Merhaba Gönül Sayfama Hoşgeldiniz


Bu Blogda Ara

6 Nisan 2019 Cumartesi

KRİKO YANILGISI...




Hangimiz ilk gördüğümüz, ilk tanıştığımız birine karşı içsel sorgulamalar yapmadık?
Ve hangimiz, yanlış empati kurup yanılgıya düşmedik?
Mahkeme rafları hatalı düşünce ve önyargılar dosyalarıyla doludur. Hapishaneleri yazmak bile korkutucu geliyor bana. 

Çocuk aç ve bir avuç kuruyemiş çalıyor, karnını doyurmak için. Sonuç tutsaklık tabi.
Adam elektrik çarpmış bir kadına suni solunum yapıyor, yoldan geçenler "o anı" sosyal medyada paylaşıyor. Adamın karısı bu fotoları kanıt olarak mahkemeye sunuyor. Eşim beni aldatıyor, diye.
Tabi durum anlaşılıyor sonunda, ama adam bunu gurur yapıyor, boşanıyorlar. Keşke iki örnekte olduğu gibi kişiler, birbirlerini sabırla dinlenip, anlayış gösterselerdi. Böylece çocuk 10 yıl tutsak olmayacaktı, kadın da eşinden boşanmamış olacaktı.

Önyargılarımızın tutsağı oldukça anlayış, saygı, iyi niyet de firar eder gönüllerimizden. En doğrusu sabır ve hoşgörülü olmak. Ama nasıl?
Öfke, baldan tatlı değil mi? Tatlı olabilir, ama bizim de kriko sendromuna yakalanmama gibi bir tercihimiz olmalıdır.

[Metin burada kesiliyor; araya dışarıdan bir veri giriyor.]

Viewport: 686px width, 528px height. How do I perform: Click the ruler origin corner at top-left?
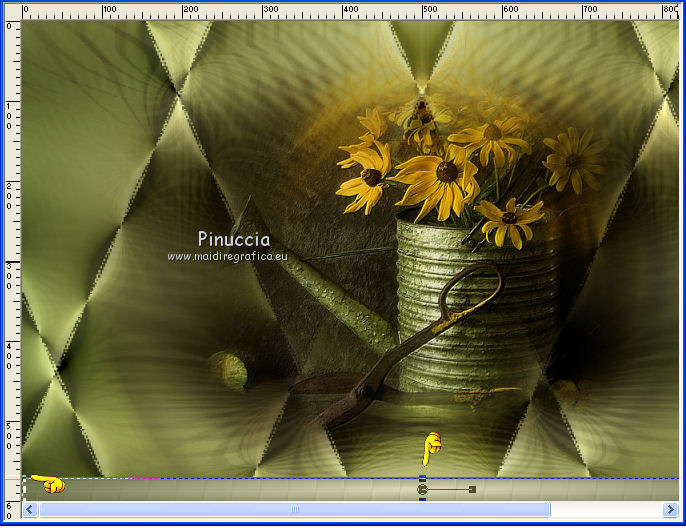click(x=11, y=11)
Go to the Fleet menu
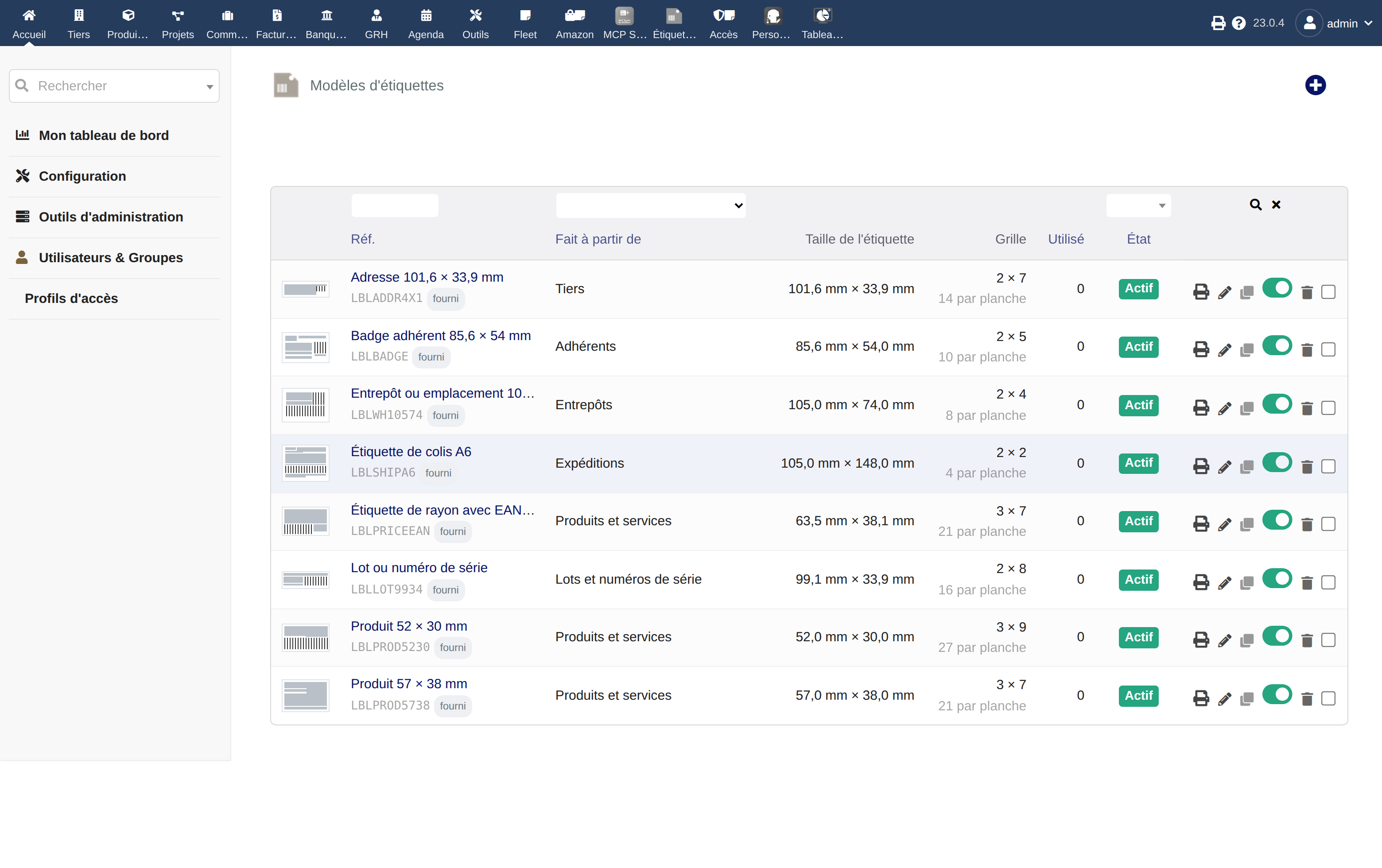Screen dimensions: 1382x868 [524, 23]
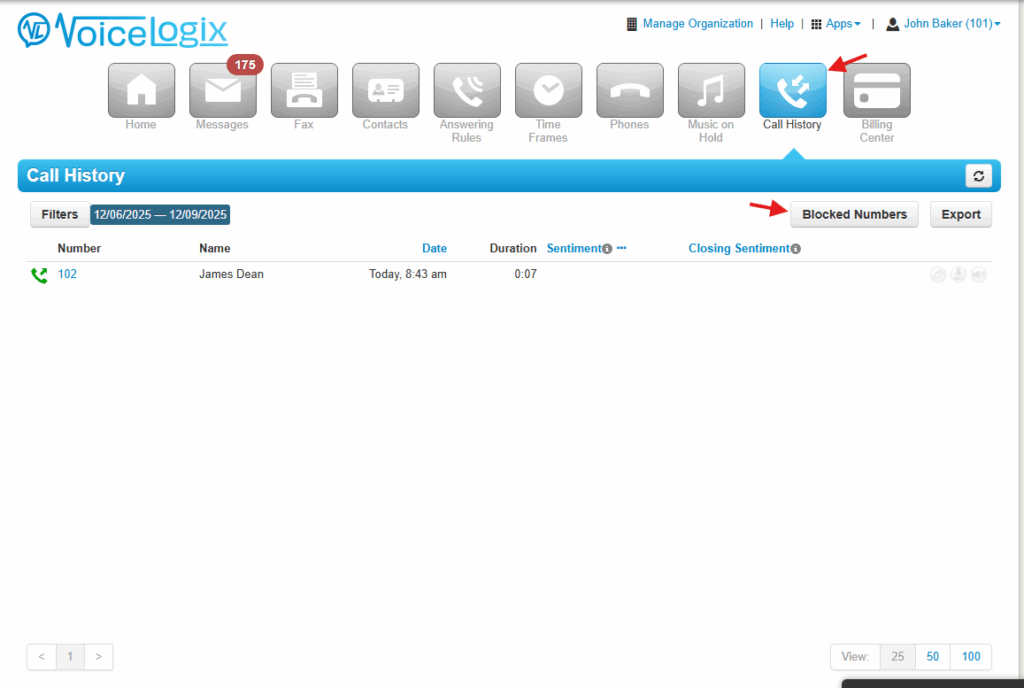The image size is (1024, 688).
Task: Sort the table by Date column
Action: click(x=434, y=248)
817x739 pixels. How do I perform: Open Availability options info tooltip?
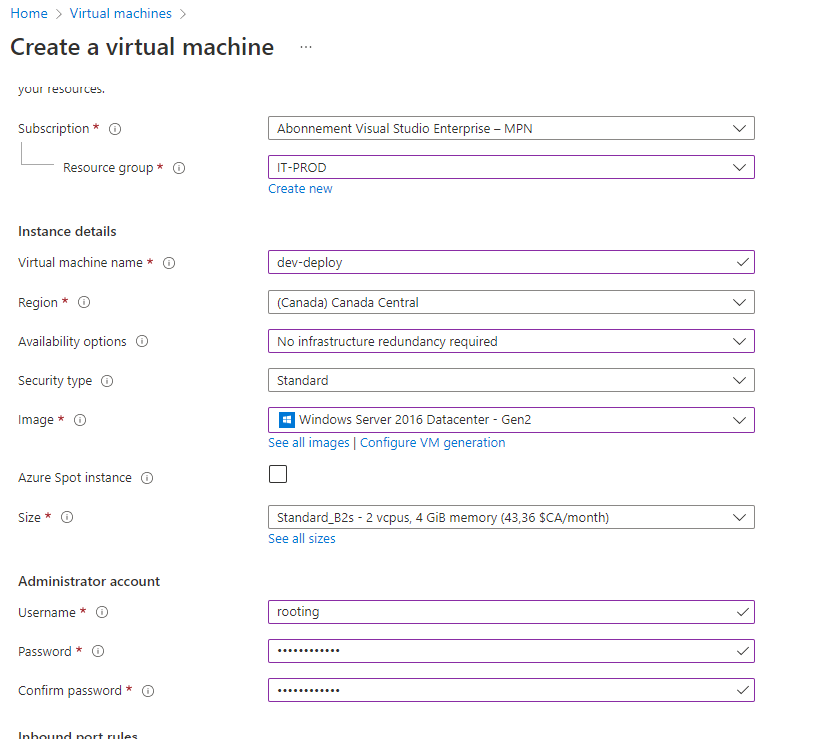(x=142, y=342)
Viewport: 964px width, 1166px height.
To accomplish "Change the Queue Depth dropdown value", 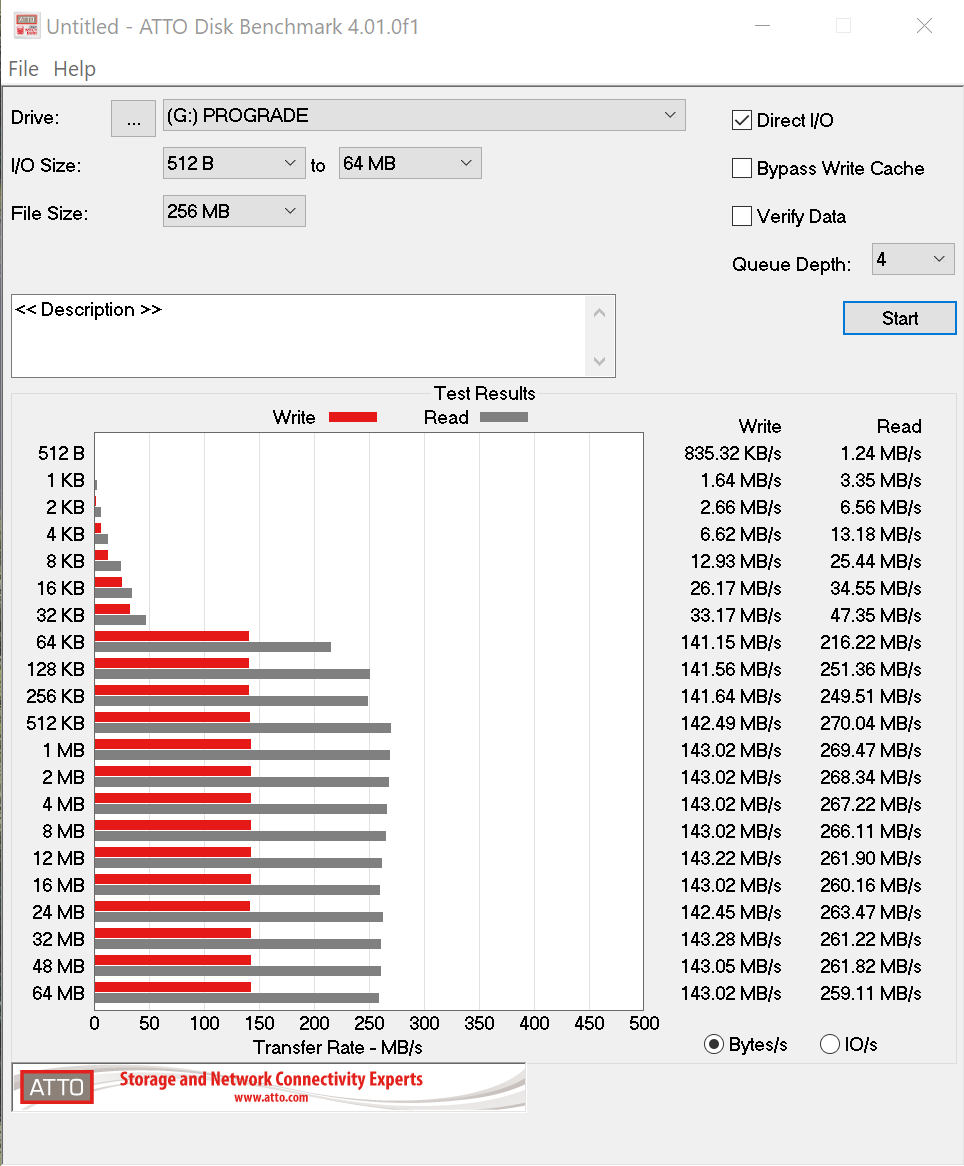I will 913,260.
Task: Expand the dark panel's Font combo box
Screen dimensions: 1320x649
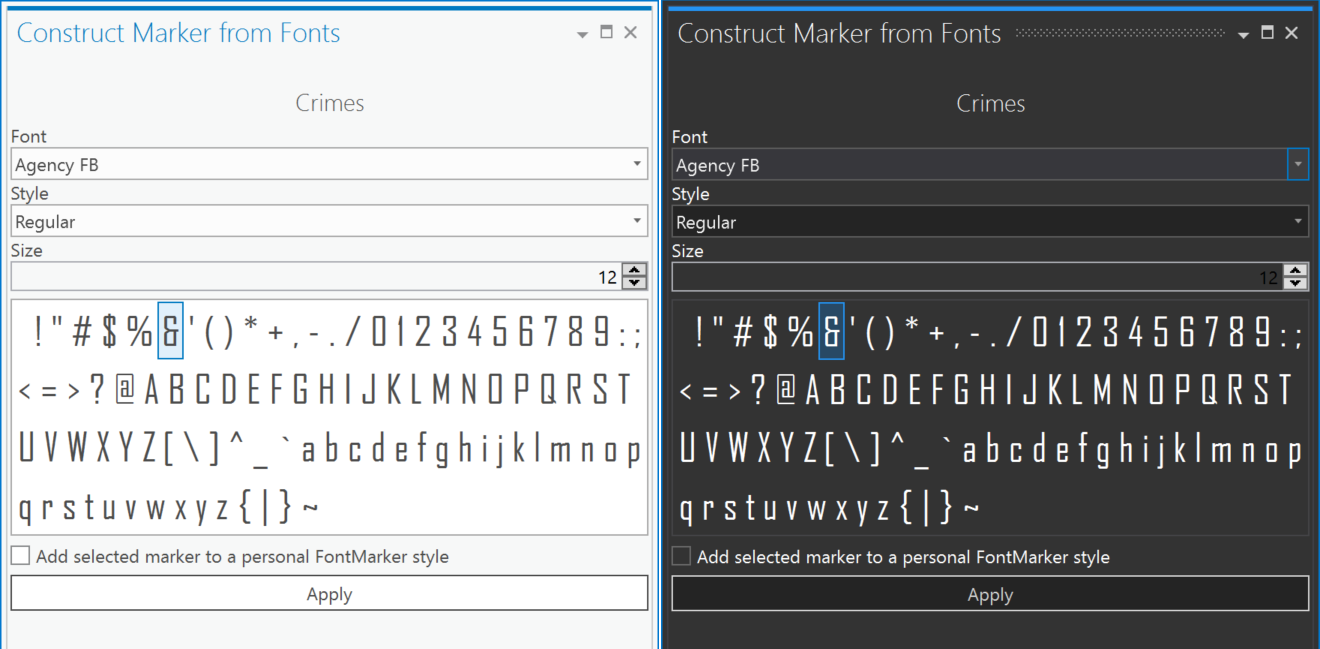Action: point(1297,164)
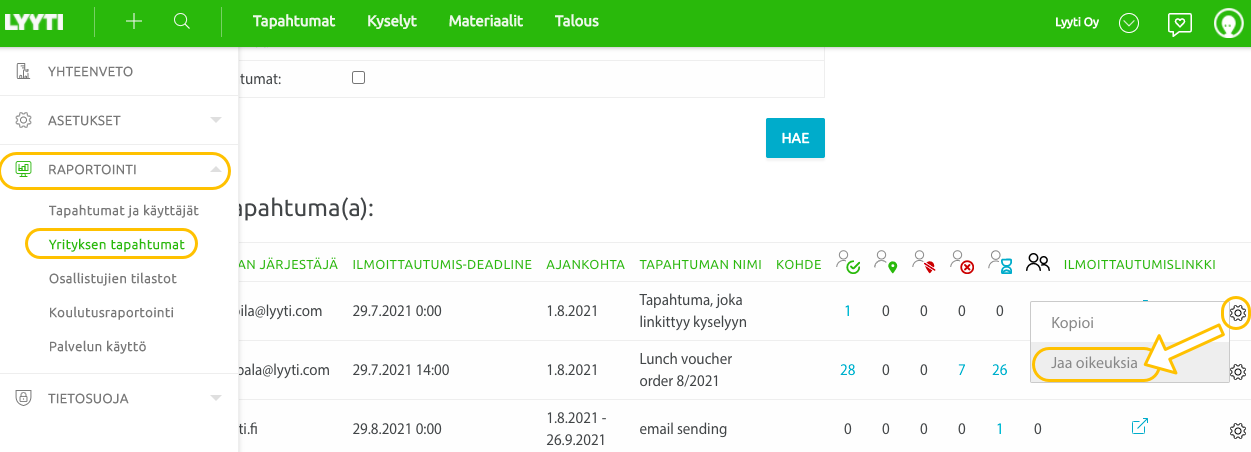Click gear icon for email sending row
This screenshot has width=1251, height=452.
(1237, 431)
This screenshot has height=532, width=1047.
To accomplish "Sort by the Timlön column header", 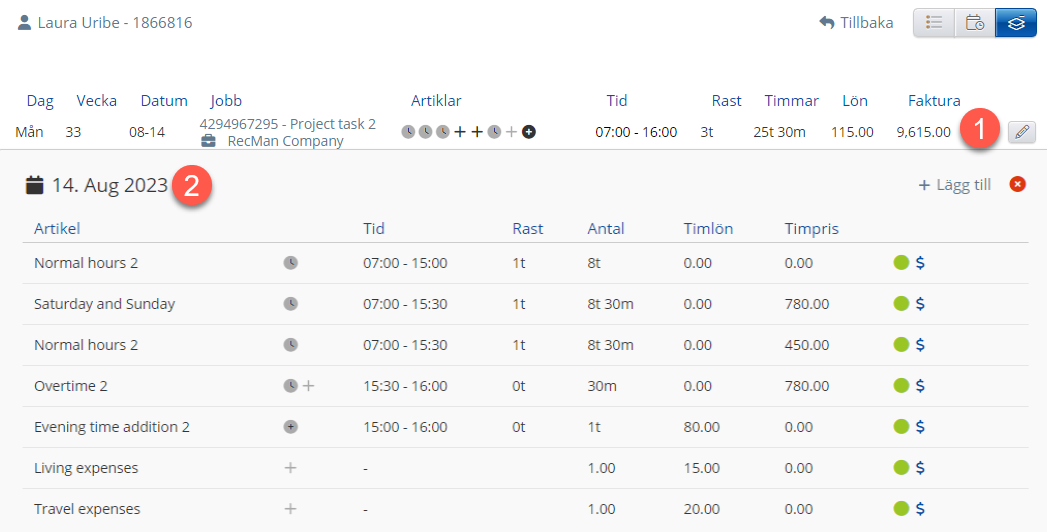I will click(708, 229).
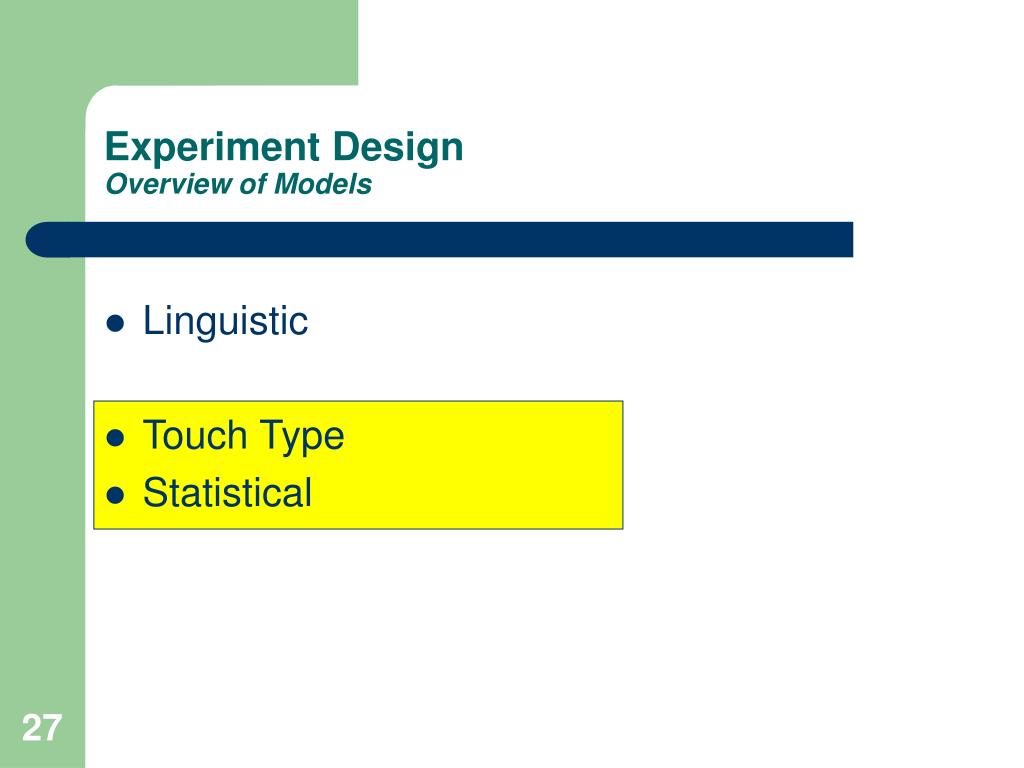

Şimdi , "nedir kriko sendromu? Diye" merak edeceksiniz.
Bende bunu bir fıkrayla size zevkle açıklayacağım:

...Adam gece yarısı şehrin dışında otomobille giderken birden lastiği patladı. Güç bela otomobili kontrol altına alıp durdurdu.. Bagajı açtığında lastiği değiştirmek için krikosunun olmadığını fark etti.
O esnada uzakta bir ışık görür:

“Şansım varmış orada birileri hala uyumamış gider kapıyı çalar başıma gelenleri anlatır ve bana bir kriko ödünç verebilir misiniz diye sorarım. O da tabi ki neden olmasın al götür işin bitince getirirsin der.” diye düşündü…

Adam tam çiftçinin evine doğru yürümeye başlamıştı ki ışık söndü. Bu işe çok canı sıkılan adam kendi kendine söylenmeye başladı.

“Şimdi adam yattı, rahatsız ettiğim için kızacak. Ve belki krikosu için para bile isteyecek, bende bu yaptığınız hiç hoş değil insanlığa sığmaz ama size yine de bir dolar veririm” diyeceğim. O da “hem gece yarısı beni yataktan kaldıracak hem de bir dolar vereceksin ha? Ya beş dolar verirsin ya da gider krikoyu başka yerde ararsın!” diyecek diye düşündü.

Adam kendi kendine iyiden iyiye kızmıştı. Bahçe kapısına geldiğinde söylenmeye devam ediyordu.

“Beş dolar ha!? Sana bir dolardan daha fazla vermem. Hay aksi kör şeytan, şu aksilik olmasaydı kriko gerekmeyecekti. Yaptığın düpedüz dolandırıcılık!!”

Bu düşüncelerle evin kapısına varmıştı. Kapıyı hızlı hızlı vurdu. Çiftçi kapının üzerindeki pencereden başını uzatıp “kim o ne istiyorsun?” diye seslendi..
Adam durdu ve kapıya bir yumruk daha indirdikten sonra bağırdı.

"Seninde krikonun da canı cehenneme! Malın senin olsun istemiyorum!”
...

Ne vardı olumsuz düşünecek?
İnsan hali bu! Yolda da kalır, benzini de biter, kilosunu evinin garajında unutabilir.
O ne düşünürse düşünsün!
Sen yüreğini temiz tut ve varsın hayat sana ne sunarsa sunsun. O anı yaşa sen yeter ki...
Kriko sendromunu hep akılda tutup, acabaları bir kenara atalım ha, ne dersiniz?